Cumhurbaşkanı Erdoğan, altılı masaya değinerek, “Bir masa kurmuşlar, etrafındaki herkesten ayrı ses çıkıyor. Herkes ayrı baş çekiyor, herkes ayrı hesap yapıyor. Bunlar Anayasa’yı da hiç okumamışlar. Sen nasıl oluyor da daha seçilmemişsin ve seçilmediğin hâlde nasıl oluyor da ‘hemen seçime gideriz’ diyorsun? Neyse, olanlar oldu. Bunların, ‘Allah bir’ dediğine inanın, başka hiçbir şeye inanmayın. Çünkü Allah bir” dedi.
“Masanın altında, üstünde sakladıkları, gözükmeyen ortakları ayrı telden çalıyor” ifadesini kullanan Cumhurbaşkanı Erdoğan, “Daha ortada fol yok, yumurta yok. Sizin deyiminizle şerlenmelerinden, şımarmalarından yanlarına varılmıyor. Çünkü bunlar sadece zarar dostudur. Ülkenin ve milletin iyiliğini istedikleri tek bir örnek görülmemiştir. Ülkemize 20 yıldır kazandırdığımız her eser ve hizmeti, demokrasi ve kalkınma atılımlarımızın tamamını nasıl bunlara rağmen yaptıysak inşallah Türkiye Yüzyılı vizyonunu da aynı şekilde hayata geçireceğiz” değerlendirmesinde bulundu.

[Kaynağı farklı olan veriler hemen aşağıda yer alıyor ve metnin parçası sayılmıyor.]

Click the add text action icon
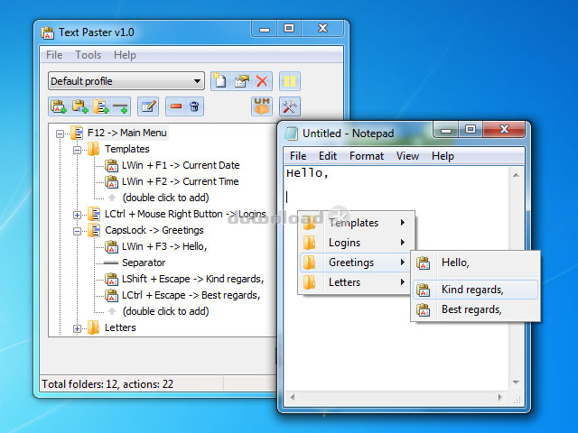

Cumhurbaşkanı Erdoğan, alandakilere, “Bunun için şimdi Muğla’dan destek istiyoruz. Öyle bir ses verin ki altta Akdeniz’in, üstte Marmara’nın her karışından duyulsun. Muğla, 2023’te güvenli, huzurlu, müreffeh Türkiye’nin yolunu bir kez daha açmaya hazır mıyız? Muğla, Türkiye Yüzyılı’nı birlikte inşa etmeye hazır mıyız? Muğla, dışarıda Türkiye düşmanlarının, içeride onların maşalarının heveslerini bir kez daha kursaklarında bırakmaya hazır mıyız? Muğla, bir olarak, iri olarak, diri olarak, kardeş olarak hep birlikte Türkiye olarak 2023’te Cumhuriyetimizin yeni asrını karşılamaya hazır mıyız?” diye seslendi.

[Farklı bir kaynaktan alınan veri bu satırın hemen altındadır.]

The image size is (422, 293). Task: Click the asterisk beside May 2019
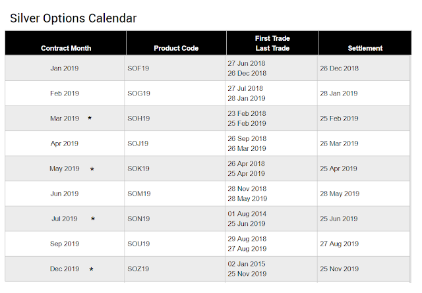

Alandakilerin hep bir ağızdan “evet” karşılığını vermesinin ardından Cumhurbaşkanı Erdoğan, “Rabbim sizlerden razı olsun” dedi.

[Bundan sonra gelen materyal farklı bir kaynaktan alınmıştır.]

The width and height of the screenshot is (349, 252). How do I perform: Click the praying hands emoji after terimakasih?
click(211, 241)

“5 MİLYAR 221 MİLYON LİRA YATIRIM BEDELİNE SAHİP PROJELER”
Vatandaşlarla her buluşmalarının bir eser ve hizmet şöleni şeklinde gerçekleştiğini söyleyen Cumhurbaşkanı Erdoğan, şunları kaydetti: “Bugün de Muğla’da çeşitli kurumlarımızca şehrimize kazandırılan 5 milyar 221 milyon lira yatırım bedeline sahip projeler ile ilçe belediyelerimizin 523 milyon liralık yatırımlarının resmî açılışını yapıyoruz. Eğitimde, anaokulundan liseye kadar çok sayıda yeni okulumuz ile aralarında deprem güçlendirme çalışmalarının da bulunduğu diğer yatırımlardan oluşan 17 projeyi resmen hizmete açıyoruz. Ziya Paşa ne diyor? ‘Eşek ölür kalır semeri, insan ölür kalır eseri.’ Üniversitemizin yeni fakülte ve yüksekokul binaları ile altyapı ve çevre düzenlemeleri çalışmalarının resmî açılışını da buradan yapıyoruz. Menteşe’deki 2’şer bin kişi kapasiteli iki öğrenci yurdunun, Fethiye’deki 1350 kişilik öğrenci yurdunun, Bodrum Gençlik Merkezi ve Spor Salonu’nun, Dalaman Spor Salonu’nun, Marmaris Stadı’nın, Milas Spor Salonu’nun resmî açılışlarını da bugün gerçekleştiriyoruz. Sağlıkta, Bodrum’da 150 yataklı, Milas’ta 150 yataklı, Yatağan’da 100 yataklı devlet hastanelerimiz ile Ula Sağlık Merkezi’ni hizmete açıyoruz. Ulaştırmada, Muğla-Kale yolunun tamamlanan 6 kilometresi ve tünelinin, Bozburun-Datça yolunun tamamlanan kısımlarının, Milas tarihî Sarıçay Köprüsü restorasyonunun açılışlarını da bugün yapıyoruz.”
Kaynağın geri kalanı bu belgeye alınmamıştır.